El joven pausa el relato para responder a la pregunta que la estudiante, de cabello corto y trenzado, acaba de hacer al profesor: —Ellos siempre madrugaban para enfrentarse. Nosotros nos quedábamos en el cruce de la balacera cuando estábamos en el colegio. No podíamos volver a la casa hasta que todo se calmaba —dice, y sonríe a quienes lo observan.

—El pueblo Nasa, que viene de una línea guerrera, ha luchado para resistir. Y aunque creyéramos que la guerra no nos estaba afectando, la verdad es que sí; es por eso que este corto es una oportunidad para demostrar ese dolor —cuenta nuevamente el profe.
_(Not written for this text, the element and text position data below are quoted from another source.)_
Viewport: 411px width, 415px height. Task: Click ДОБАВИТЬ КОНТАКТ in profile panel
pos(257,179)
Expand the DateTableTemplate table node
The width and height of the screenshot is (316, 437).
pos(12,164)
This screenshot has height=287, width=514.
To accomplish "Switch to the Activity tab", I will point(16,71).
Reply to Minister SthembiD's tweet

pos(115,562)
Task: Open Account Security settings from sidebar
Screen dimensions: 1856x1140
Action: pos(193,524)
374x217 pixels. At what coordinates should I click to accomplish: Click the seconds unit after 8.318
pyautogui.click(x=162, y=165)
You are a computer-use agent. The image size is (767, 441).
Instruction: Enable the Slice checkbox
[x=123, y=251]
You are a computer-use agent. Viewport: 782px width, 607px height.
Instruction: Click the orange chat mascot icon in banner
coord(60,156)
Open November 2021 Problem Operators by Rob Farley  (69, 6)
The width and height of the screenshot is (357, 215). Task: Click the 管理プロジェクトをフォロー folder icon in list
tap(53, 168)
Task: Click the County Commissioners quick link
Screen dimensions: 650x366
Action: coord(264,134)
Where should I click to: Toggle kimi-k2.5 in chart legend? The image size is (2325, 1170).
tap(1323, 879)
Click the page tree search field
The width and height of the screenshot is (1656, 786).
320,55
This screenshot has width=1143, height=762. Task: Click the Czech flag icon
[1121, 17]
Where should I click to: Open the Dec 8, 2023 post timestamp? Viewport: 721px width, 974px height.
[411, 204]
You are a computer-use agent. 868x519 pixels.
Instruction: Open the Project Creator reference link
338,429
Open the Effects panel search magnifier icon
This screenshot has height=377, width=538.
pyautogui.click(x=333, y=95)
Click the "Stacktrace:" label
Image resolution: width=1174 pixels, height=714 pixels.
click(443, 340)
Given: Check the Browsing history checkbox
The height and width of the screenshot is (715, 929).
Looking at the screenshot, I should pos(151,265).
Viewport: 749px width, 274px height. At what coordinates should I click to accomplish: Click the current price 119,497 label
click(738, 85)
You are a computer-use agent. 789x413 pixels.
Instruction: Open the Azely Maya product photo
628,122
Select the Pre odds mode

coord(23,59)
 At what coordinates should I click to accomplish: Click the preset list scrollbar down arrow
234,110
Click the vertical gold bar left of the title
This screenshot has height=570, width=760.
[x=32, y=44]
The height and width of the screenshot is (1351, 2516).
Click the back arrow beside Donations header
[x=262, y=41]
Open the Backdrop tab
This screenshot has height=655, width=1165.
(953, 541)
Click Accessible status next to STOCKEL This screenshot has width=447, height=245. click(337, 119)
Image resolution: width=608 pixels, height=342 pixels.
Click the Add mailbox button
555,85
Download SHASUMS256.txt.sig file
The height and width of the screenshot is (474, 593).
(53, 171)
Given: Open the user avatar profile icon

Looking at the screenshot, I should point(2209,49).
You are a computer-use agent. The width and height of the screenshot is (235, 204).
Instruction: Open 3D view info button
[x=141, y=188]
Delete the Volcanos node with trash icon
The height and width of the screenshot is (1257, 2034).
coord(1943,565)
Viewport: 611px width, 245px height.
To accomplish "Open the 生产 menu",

Ya es hora de cerrar la actividad. La sensación de que se necesita más tiempo para dialogar sobre el conflicto y para escuchar los testimonios de quienes lo han vivido de frente es inevitable. Los estudiantes comienzan a organizar sus pupitres. No sin antes llevar a cabo el recado que Javier Osuna les pide: escribir una carta a cualquiera de los personajes del corto. “Se trata de una oportunidad de quitarse las máscaras y hablar desde lo más profundo del corazón”, comenta.

La jornada ha terminado. Todos comienzan a abandonar el salón de a pocos. El profe y sus estudiantes están a punto de abandonar el salón; se despiden de quienes escucharon su testimonio. Están a punto de cruzar la puerta, hasta que la voz de El profe llama la atención de todos.

—¡Ah se me había olvidado decirles! —comenta con afecto—. En mi comunidad siempre hablamos del ‘cambio de mano’. Eso quiere decir que como nosotros vinimos a visitarlos aquí a Bogotá, ahora ustedes tienen que ir al Cauca —termina, mientras todos se ríen producto de la inesperada escena.

‘El cambio de mano’ representa un compromiso. Eso quiere decir que como los jóvenes se han animado a contar cómo la guerra atravesó sus vidas, ahora le toca a Colombia devolver el mensaje, garantizar que sus derechos sean respetados y que lo que les pasó no se vuelva a repetir jamás.